Wastewater Woes
August 14, 2011 3:25 PM   Subscribe

Why does the toilet in my basement overflow when I use the dishwasher or take a shower?

Background: older New England colonial (1940s maybe) with no sewage problems for the past year+ I've owned it. There's a toilet in the basement that sits pretty close to the main drainpipe, and lately it's started overflowing whenever I do something that uses lots of water - run the dishwasher, take a shower, probably do a load of laundry though I haven't tried that yet.

Plunging and drain cleaning chemicals had no effect. Flushing the toilet backs it up immediately. I bought a 50' snake and used it on the toilet (if I have an indoor cleanout access point thing, it has to be behind a finished wall somewhere in the basement). I sent the snake in maybe 30 feet before it got stuck; when I pulled it out the bit had moderate amount of unidentifiable grey and stringy black goo on it; not the big huge gross hairball or whatever that I was expecting. Tried it again with the same results.

I don't quite get what's happening here. If the clog is 30' downstream, how come my toilet overflows immediately? Wherever the problem is, how do I fix it?

thanks!
posted by xbonesgt to Home & Garden (10 answers total)
 
Sounds like a clog in the main line. The lowest bathroom in my house floods when that happens. You need to call a plumber. Eventually all drains and toilets will overflow.
posted by Linnee at 3:34 PM on August 14, 2011


Best answer: Yeah this is a clog on the sewer line, probably tree roots. I've rented a machine at a big box store to clean out these lines before with some success, but the commercially available sewer guys seem to have a better success rate since they use a much stronger machine.
posted by Intrepid at 3:57 PM on August 14, 2011 [1 favorite]

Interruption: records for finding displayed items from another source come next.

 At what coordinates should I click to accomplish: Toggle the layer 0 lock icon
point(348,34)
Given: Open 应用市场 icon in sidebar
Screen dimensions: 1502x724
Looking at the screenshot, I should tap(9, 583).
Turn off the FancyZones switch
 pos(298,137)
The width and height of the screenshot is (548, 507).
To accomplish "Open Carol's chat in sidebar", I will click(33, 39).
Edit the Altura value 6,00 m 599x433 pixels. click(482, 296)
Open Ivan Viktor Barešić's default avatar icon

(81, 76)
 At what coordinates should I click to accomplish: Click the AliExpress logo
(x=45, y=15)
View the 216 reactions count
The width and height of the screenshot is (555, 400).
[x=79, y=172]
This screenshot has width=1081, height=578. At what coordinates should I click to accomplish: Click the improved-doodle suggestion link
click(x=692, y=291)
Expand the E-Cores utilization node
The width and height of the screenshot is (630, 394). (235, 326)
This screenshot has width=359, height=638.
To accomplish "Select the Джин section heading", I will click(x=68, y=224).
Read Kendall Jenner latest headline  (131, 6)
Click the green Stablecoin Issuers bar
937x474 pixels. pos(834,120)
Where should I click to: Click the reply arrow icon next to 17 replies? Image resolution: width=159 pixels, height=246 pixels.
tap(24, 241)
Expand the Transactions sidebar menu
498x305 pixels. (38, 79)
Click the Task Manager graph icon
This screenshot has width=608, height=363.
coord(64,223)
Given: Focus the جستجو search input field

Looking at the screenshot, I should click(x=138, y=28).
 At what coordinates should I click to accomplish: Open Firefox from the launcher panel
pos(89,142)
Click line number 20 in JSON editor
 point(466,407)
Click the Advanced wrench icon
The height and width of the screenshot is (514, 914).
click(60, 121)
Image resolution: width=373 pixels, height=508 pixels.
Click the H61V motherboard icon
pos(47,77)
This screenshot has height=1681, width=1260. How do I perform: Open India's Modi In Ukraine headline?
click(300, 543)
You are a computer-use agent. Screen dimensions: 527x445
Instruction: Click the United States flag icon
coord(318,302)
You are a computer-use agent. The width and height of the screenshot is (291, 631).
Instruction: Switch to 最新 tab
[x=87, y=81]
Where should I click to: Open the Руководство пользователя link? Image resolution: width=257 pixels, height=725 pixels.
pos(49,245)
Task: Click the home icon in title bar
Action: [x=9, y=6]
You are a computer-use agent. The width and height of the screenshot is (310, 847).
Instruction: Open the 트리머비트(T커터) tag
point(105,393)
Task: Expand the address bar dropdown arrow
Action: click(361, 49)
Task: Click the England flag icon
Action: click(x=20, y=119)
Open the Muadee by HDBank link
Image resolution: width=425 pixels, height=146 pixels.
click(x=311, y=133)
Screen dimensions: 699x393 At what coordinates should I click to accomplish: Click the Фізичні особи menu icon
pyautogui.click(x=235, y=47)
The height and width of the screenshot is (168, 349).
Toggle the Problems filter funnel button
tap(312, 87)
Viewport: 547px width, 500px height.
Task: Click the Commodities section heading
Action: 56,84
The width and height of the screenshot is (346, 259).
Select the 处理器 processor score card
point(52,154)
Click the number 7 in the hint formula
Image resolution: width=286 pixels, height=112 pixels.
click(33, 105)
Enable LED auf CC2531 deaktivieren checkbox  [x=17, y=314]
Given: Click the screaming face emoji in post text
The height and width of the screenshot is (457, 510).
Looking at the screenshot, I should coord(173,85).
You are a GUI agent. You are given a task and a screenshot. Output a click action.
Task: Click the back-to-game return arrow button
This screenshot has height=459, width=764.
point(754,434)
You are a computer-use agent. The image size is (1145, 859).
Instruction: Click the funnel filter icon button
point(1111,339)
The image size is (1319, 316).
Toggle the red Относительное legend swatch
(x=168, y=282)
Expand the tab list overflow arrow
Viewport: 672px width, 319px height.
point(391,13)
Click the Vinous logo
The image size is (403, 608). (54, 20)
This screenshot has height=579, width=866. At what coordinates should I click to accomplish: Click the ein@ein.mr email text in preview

Thirding the above comments just for good measure. Had the same problem with backups a couple of years ago, and it turned out to be tree roots, although it could be anything. If you're really into DIY, you can rent a power auger from most any rental place, but my experience is that the time and effort combined with the rental cost makes it better to just call Roto-Rooter or some such. Sooner is better than later, because it won't go away on its own.
posted by Ickster at 4:25 PM on August 14, 2011


Our plumbing was completely stopped up a few weeks ago -- sudsy water was coming up into the kitchen sink when the washer was running. After a local leak detection service sent a video camera through the main pipe all the way to the alley ($150), it was discovered that the tap into the city's sewer line was where the clog was located. The plumber spray-painted a line directly over the clog (called "white-lining") for the city, and the city came out that day and the next to dig down to their pipe and fix the problem ($0).
posted by davcoo at 4:33 PM on August 14, 2011


Seconding davcoo; get it camera'd. Sometimes the city will do this. If the problem's in a city pipe, they fix it, free.
posted by scruss at 4:57 PM on August 14, 2011


Nthing main sewer line problem. This is exactly what happened to us when our main line was clogged with roots. The reason the overflow happens immediately is that your sewer line is draining water super slowly so most of the line is just full up with old water. So, when you add new water to that system, it goes up the toilet since that's the shortest route to relieve the pressure.

Don't do laundry, you'll regret it. You need someone with a pretty heavy-duty motorized snake to make this go away.
posted by troublesome at 6:44 PM on August 14, 2011 [1 favorite]


Older home? You may have a septic tank that needs pumping out.
posted by TedW at 6:45 PM on August 14, 2011


Response by poster: ah rats. Okay, thanks everyone!
posted by xbonesgt at 7:10 PM on August 14, 2011


Agreed, it sounds like your main drain line is clogged. The basement toilet is probably the lowest drain in the house, therefore water will back up there when it can't go down the main drain line.
posted by tckma at 7:08 AM on August 15, 2011


Nthing the "probably tree roots" suggestion. We just dealt with this a few months ago (for our early-1950s house), though in our case at least the backing-up happened outdoors (via the sewer cleanout in the yard). Ended up having to get all the pipes under the front yard replaced as they were completely inundated by roots from the lovely-but-rooty sweetgum tree in the front yard.